The NLRB Is At It Again
The National Labor Relations Board (NRLB) has kicked off 2013 with grand aspirations. According to a recent Wall Street Journal Editorial, the NRLB is “grabbing a vast new mission: Regulating the workplaces of companies that have no union at all.” The origins of this latest overreach stem from an obscure provision known as “Protected Concerted Activity” from the 1935 National Labor Relations Act, which allowed employees to freely interact and talk in the office without fear of management reprisal.
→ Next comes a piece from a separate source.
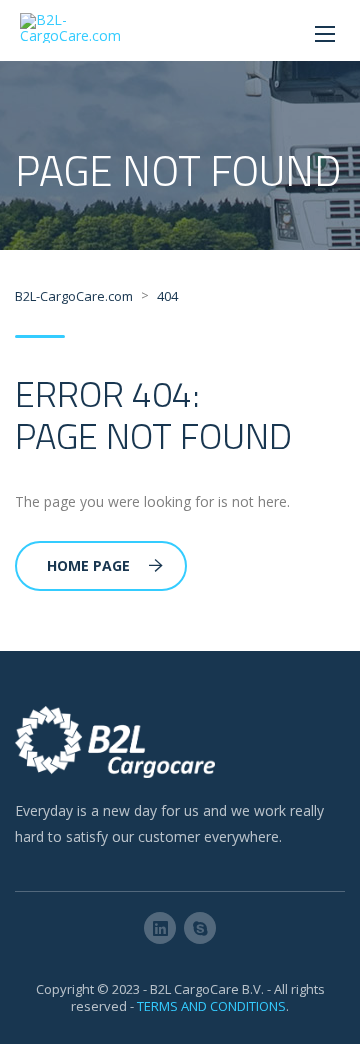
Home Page (88, 565)
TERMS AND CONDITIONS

This provision has since become obsolete since workers have acquired new protections, making concerted activity violations fairly uncommon in the workplace.
The man behind this ploy is none other than NLRB Acting General Counsel Lafe Solomon. Mr. Solomon, who mastermind organized labor’s attempt to keep Boeing out of South Carolina, is now trying to make the case that concerted activity protection and workers right to organize are somehow mutually exclusive. Compounding the chaos, the NLRB is now looking control how companies regulate social media. According the same editorial, “workers who bully their colleagues on Facebook publicly complain that co-workers got promotions, or who us expletives to disparage their bosses or companies or social media are apparently all engaged in protected ‘concerted activity.’”
The NLRB is supposed to be “a neutral arbiter of fair labor practice” but the board’s actions over the last four years have been anything but.